When we last saw Masters of Anima, developer Passtech Games was busy putting the finishing touches on their strategy adventure game. It’s now release time, to see if controlling up to 100 characters at once can be done well on console. Read our Masters of Anima PS4 review to find out all the details below.
A Spark of Energy
Masters of Anima takes place in the world of Spark. Anima is a form of energy that connects all things to the world, and can be controlled by certain people who master it. The player assumes the role of Otto, one such apprentice, who is a lazy young man somehow betrothed (yes, that’s the term they use) to one of the world’s best Master of Anima, Ana. Naturally, she gets captured by an evil enemy, Zahr, and it is up to Otto to save his fiancée, and then perhaps also the world. The story has a bit of a laid-back style to it, interspersed with bit of semi-serious plots involving good and evil. Some players will love Otto and his boyish charms, while others will be annoyed by his arrogance. Still, all characters are voiced, and well done in that regard.
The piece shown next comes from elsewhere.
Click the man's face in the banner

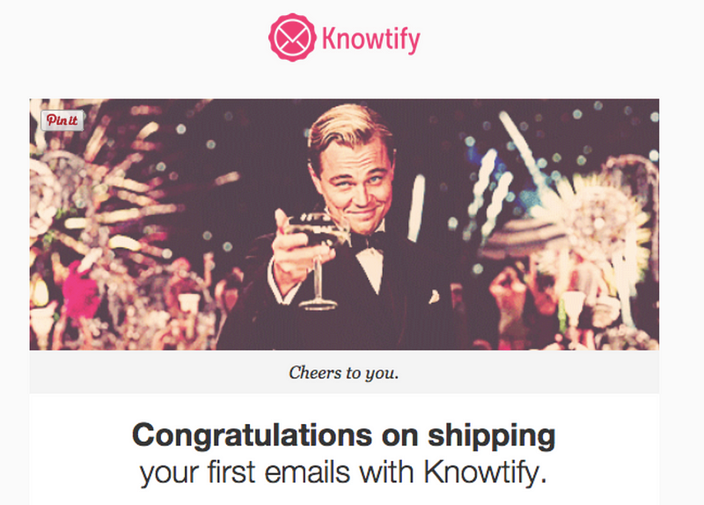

The world of Spark is a colorful one in Masters of Anima. A wide palette ensures the various environments, whether that’s a snowy mountaintop, dense forest, or hidden cavern, are rarely boring. The pastel colors keep things undemanding for the PS4 to render, as well, to help give the system more resources to dedicate to keeping things running smoothly as up to 100 guardians are player-controlled at any one time. Since the main camera angle is isometric, character models can also get away with having relatively low detail, as well. That isn’t to say any of this is ugly to look at; quite the opposite, Master of Anima is a delight to take in.
Don’t let the popping colors fool you, though. Masters of Anima has a steep learning curve that may be its undoing for some players. It’s not necessarily that the control scheme is especially difficult, as most tactical games tend to possess when ported to console. In fact, the control scheme on offer here is pretty simple: L1 and R1 switch between selecting whole categories of guardians, while Cross commands one in that category to move or attack, and Circle commands them to return to the player. Holding down these buttons performs the same action, but for the entire category of guardians. Holding Triangle allows for a custom circle of guardians to be selected, at which point they are controlled in the above described manner. It’s simply that many of the enemies in Masters of Anima are very powerful, and elements of the game’s grading system ensure a tough battle.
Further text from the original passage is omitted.